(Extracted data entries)

+ + + +

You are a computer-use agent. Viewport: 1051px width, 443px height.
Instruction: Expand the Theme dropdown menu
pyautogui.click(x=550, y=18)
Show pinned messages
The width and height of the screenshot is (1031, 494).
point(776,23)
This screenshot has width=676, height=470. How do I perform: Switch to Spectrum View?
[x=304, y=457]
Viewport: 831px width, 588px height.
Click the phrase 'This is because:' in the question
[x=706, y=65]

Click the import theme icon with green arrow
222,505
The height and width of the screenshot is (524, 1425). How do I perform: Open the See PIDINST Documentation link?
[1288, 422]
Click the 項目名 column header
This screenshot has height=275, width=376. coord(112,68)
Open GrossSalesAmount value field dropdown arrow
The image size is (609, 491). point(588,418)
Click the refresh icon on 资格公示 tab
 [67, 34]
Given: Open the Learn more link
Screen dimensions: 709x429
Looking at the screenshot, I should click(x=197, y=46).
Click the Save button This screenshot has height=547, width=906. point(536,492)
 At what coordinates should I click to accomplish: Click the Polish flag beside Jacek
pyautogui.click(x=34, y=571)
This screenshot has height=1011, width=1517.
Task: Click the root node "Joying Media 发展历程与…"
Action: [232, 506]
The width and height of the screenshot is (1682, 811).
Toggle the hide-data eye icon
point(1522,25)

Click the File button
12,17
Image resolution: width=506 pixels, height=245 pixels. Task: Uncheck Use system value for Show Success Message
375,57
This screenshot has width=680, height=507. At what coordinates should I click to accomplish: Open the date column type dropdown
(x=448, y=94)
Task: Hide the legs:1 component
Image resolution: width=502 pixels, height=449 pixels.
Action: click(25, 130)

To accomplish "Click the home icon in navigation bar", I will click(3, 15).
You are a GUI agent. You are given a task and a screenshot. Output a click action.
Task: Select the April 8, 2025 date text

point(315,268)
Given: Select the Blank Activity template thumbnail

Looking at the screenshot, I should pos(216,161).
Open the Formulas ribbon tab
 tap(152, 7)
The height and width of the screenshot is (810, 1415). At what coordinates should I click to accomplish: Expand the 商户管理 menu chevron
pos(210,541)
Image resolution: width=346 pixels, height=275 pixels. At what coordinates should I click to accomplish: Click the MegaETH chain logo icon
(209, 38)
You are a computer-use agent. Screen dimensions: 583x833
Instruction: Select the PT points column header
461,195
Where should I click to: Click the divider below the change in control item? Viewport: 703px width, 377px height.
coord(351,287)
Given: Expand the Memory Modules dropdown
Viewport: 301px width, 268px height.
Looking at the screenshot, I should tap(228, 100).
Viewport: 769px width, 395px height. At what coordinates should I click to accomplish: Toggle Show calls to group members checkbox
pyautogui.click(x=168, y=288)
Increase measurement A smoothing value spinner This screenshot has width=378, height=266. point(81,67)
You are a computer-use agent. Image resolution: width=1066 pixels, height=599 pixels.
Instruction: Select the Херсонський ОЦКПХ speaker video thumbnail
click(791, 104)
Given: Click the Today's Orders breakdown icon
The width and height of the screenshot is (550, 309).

+ + + +

### EXERCISE AIM
Restate the records word for word, keeping every line.

### OUTPUT OF THE EXERCISE
You are a computer-use agent. Viewport: 1051px width, 443px height.
Instruction: Expand the Theme dropdown menu
pyautogui.click(x=550, y=18)
Show pinned messages
The width and height of the screenshot is (1031, 494).
point(776,23)
This screenshot has width=676, height=470. How do I perform: Switch to Spectrum View?
[x=304, y=457]
Viewport: 831px width, 588px height.
Click the phrase 'This is because:' in the question
[x=706, y=65]

Click the import theme icon with green arrow
222,505
The height and width of the screenshot is (524, 1425). How do I perform: Open the See PIDINST Documentation link?
[1288, 422]
Click the 項目名 column header
This screenshot has height=275, width=376. coord(112,68)
Open GrossSalesAmount value field dropdown arrow
The image size is (609, 491). point(588,418)
Click the refresh icon on 资格公示 tab
 [67, 34]
Given: Open the Learn more link
Screen dimensions: 709x429
Looking at the screenshot, I should click(x=197, y=46).
Click the Save button This screenshot has height=547, width=906. point(536,492)
 At what coordinates should I click to accomplish: Click the Polish flag beside Jacek
pyautogui.click(x=34, y=571)
This screenshot has height=1011, width=1517.
Task: Click the root node "Joying Media 发展历程与…"
Action: [232, 506]
The width and height of the screenshot is (1682, 811).
Toggle the hide-data eye icon
point(1522,25)

Click the File button
12,17
Image resolution: width=506 pixels, height=245 pixels. Task: Uncheck Use system value for Show Success Message
375,57
This screenshot has width=680, height=507. At what coordinates should I click to accomplish: Open the date column type dropdown
(x=448, y=94)
Task: Hide the legs:1 component
Image resolution: width=502 pixels, height=449 pixels.
Action: click(25, 130)

To accomplish "Click the home icon in navigation bar", I will click(3, 15).
You are a GUI agent. You are given a task and a screenshot. Output a click action.
Task: Select the April 8, 2025 date text

point(315,268)
Given: Select the Blank Activity template thumbnail

Looking at the screenshot, I should pos(216,161).
Open the Formulas ribbon tab
 tap(152, 7)
The height and width of the screenshot is (810, 1415). At what coordinates should I click to accomplish: Expand the 商户管理 menu chevron
pos(210,541)
Image resolution: width=346 pixels, height=275 pixels. At what coordinates should I click to accomplish: Click the MegaETH chain logo icon
(209, 38)
You are a computer-use agent. Screen dimensions: 583x833
Instruction: Select the PT points column header
461,195
Where should I click to: Click the divider below the change in control item? Viewport: 703px width, 377px height.
coord(351,287)
Given: Expand the Memory Modules dropdown
Viewport: 301px width, 268px height.
Looking at the screenshot, I should tap(228, 100).
Viewport: 769px width, 395px height. At what coordinates should I click to accomplish: Toggle Show calls to group members checkbox
pyautogui.click(x=168, y=288)
Increase measurement A smoothing value spinner This screenshot has width=378, height=266. point(81,67)
You are a computer-use agent. Image resolution: width=1066 pixels, height=599 pixels.
Instruction: Select the Херсонський ОЦКПХ speaker video thumbnail
click(791, 104)
Given: Click the Today's Orders breakdown icon
The width and height of the screenshot is (550, 309).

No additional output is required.